=== Available data ===
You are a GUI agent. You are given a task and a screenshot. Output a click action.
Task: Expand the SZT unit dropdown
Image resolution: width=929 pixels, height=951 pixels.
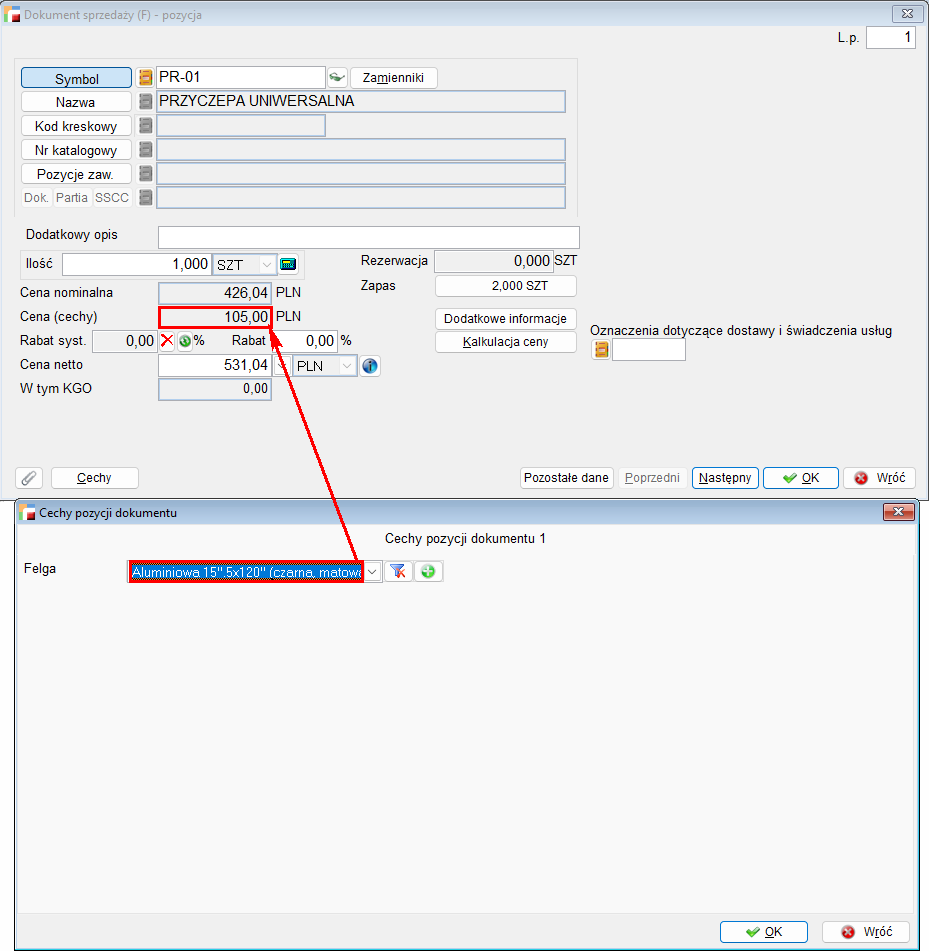click(x=267, y=265)
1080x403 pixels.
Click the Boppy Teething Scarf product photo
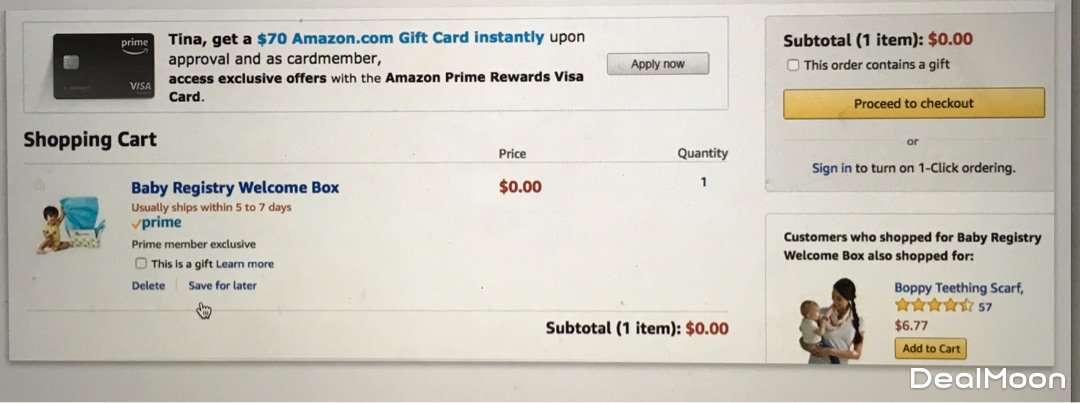(x=831, y=321)
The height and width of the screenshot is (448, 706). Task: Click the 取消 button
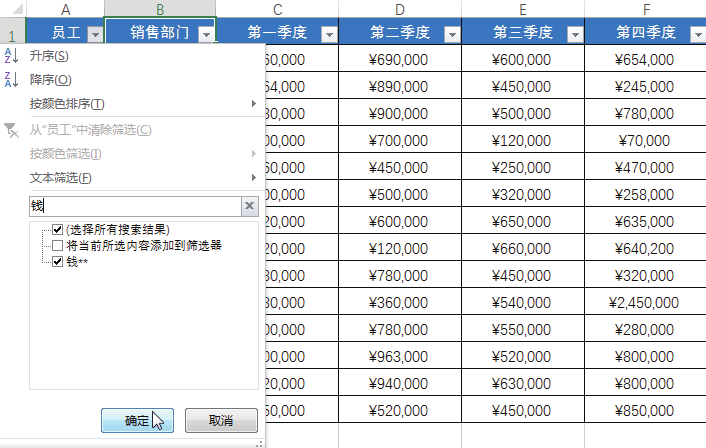point(222,421)

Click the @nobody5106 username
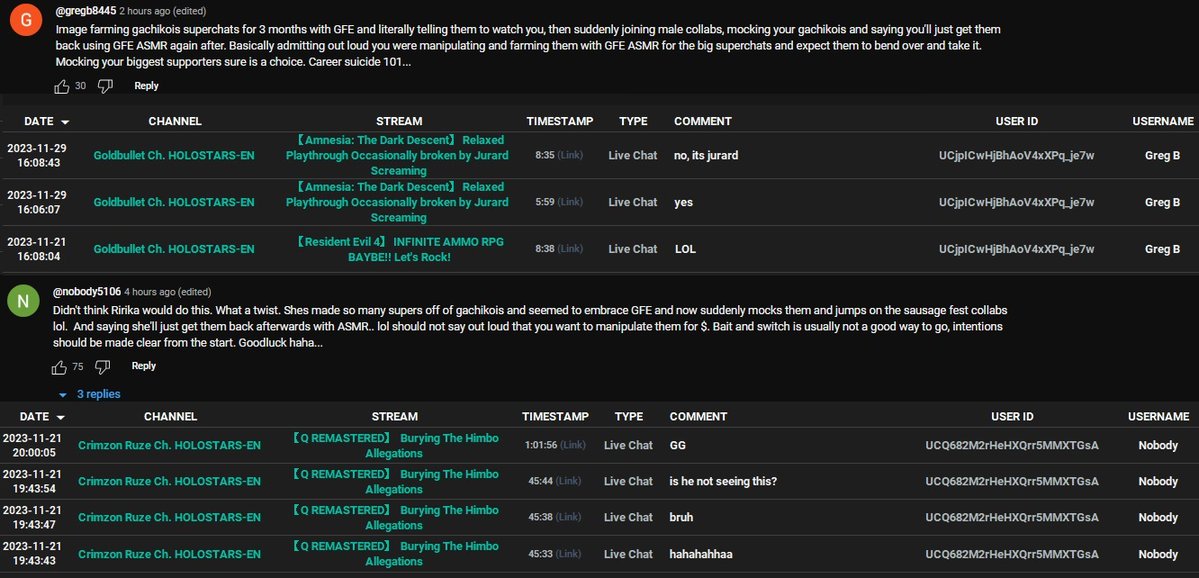pyautogui.click(x=86, y=292)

=== What you need to do ===
Your answer must be the full listing, reproduced word for word, without its pictures.

=== Expected answer ===
You are a GUI agent. You are given a task and a screenshot. Output a click action.
Task: Expand the SZT unit dropdown
Image resolution: width=929 pixels, height=951 pixels.
click(x=267, y=265)
1080x403 pixels.
Click the Boppy Teething Scarf product photo
(x=831, y=321)
The height and width of the screenshot is (448, 706). Task: Click the 取消 button
point(222,421)

Click the @nobody5106 username
pyautogui.click(x=86, y=292)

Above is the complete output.